Christopher Prinz: "Die Menschen werden bis 70 arbeiten müssen - aber das ist nicht bedrohlich."
Wien - Die Österreicher müssten in Zukunft bis ins Alter von 70 Jahren arbeiten, damit das Pensionssystem finanzierbar bleibe: Diese Aussicht eröffnet Christopher Prinz, Pensionsexperte der OECD, im Interview mit dem STANDARD. Prinz sieht darin aber nichts Bedrohliches: "Warum das als Horrorzahl gilt, verstehe ich nicht. Nirgendwo in Europa ist die Lebenserwartung so stark gestiegen wie in Österreich."
Um den Leuten ein höheres Antrittsalter - derzeit liegt es bei 59 (Männer) und 57 Jahren (Frauen) - schmackhaft zu machen, plädiert Prinz für finanzielle Sanktionen. Einerseits müssten die Abschläge für Frühpensionisten auf sechs bis sieben Prozent pro Jahr steigen, andererseits brauche es Pönalen für Unternehmen, die ältere Beschäftigte in den Vorruhestand abschieben - und zwar so kräftige, "dass es schmerzt" . Nicht haltbar sei auf Dauer eine Pensionshöhe von 80 Prozent des letzten Bruttogehalts: "60 Prozent ist ein plausibles Niveau."
Die von der Regierung heuer verabschiedeten Reformen, etwa um die Invaliditätspensionen einzudämmen, lobt der Experte als "absolut richtig" . Doch der Erfolg hänge davon ab, ob die neue Philosophie auch gelebt werde: "Möglichst früh in Pension zu gehen ist tief in der österreichischen Seele verankert."
STANDARD: Viele Reformen kamen, doch die Skepsis blieb: Wird ein junger Mensch von heute einmal eine staatliche Pension bekommen, von der er leben kann?
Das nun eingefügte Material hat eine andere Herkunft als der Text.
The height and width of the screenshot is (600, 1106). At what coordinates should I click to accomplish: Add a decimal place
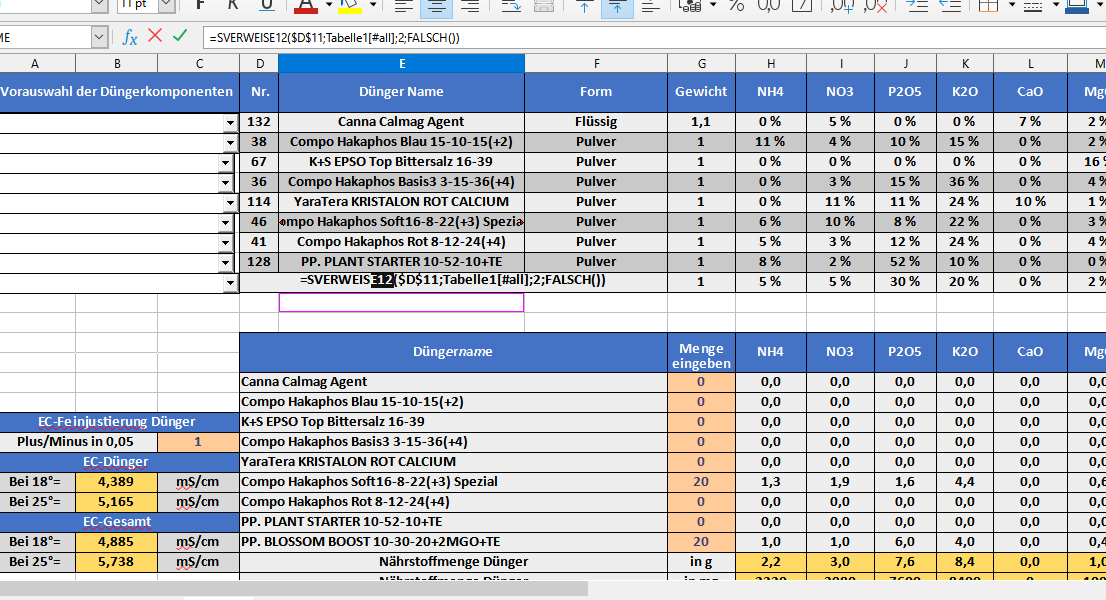(x=842, y=6)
Prinz: Diese Frage stellen wir uns seit 20 Jahren - doch aus der Erfahrung traue ich mich nicht, sie zu beantworten. Das liegt an einem einzigartigen Phänomen: Es gibt kein Land mit so vielen Reformen mit so wenig Effekt. Das durchschnittliche Antrittsalter zur Pension hat sich in den letzten 20 Jahren nicht verändert, es klebt bei Männern bei 59 Jahren und bei Frauen bei 57 Jahren. Möglichst früh in Pension zu gehen ist tief in der österreichischen Seele verankert, da spielen sich Arbeitnehmer und Arbeitgeber gegenseitig in die Hände. Ich erinnere mich an meinen ersten Ferienjob bei der Post. Da gab's rund um die Uhr nur zwei Themen, und das bei jeder Altersgruppe: Beziehungsgeschichten, und wann gehe ich in Pension. Das war so wie die Stricherllisten beim Bundesheer bis zum Abrüsten.
STANDARD: Warum ist das so?
Prinz: Das wäre eine tiefenpsychologische Untersuchung wert. Sicher liegt es nicht daran, dass die Leute nicht mehr arbeitsfähig sind. In vergleichbaren europäischen Ländern arbeiten die Menschen um sieben Jahre länger.
STANDARD: Waren die vielen Reformen also die falschen?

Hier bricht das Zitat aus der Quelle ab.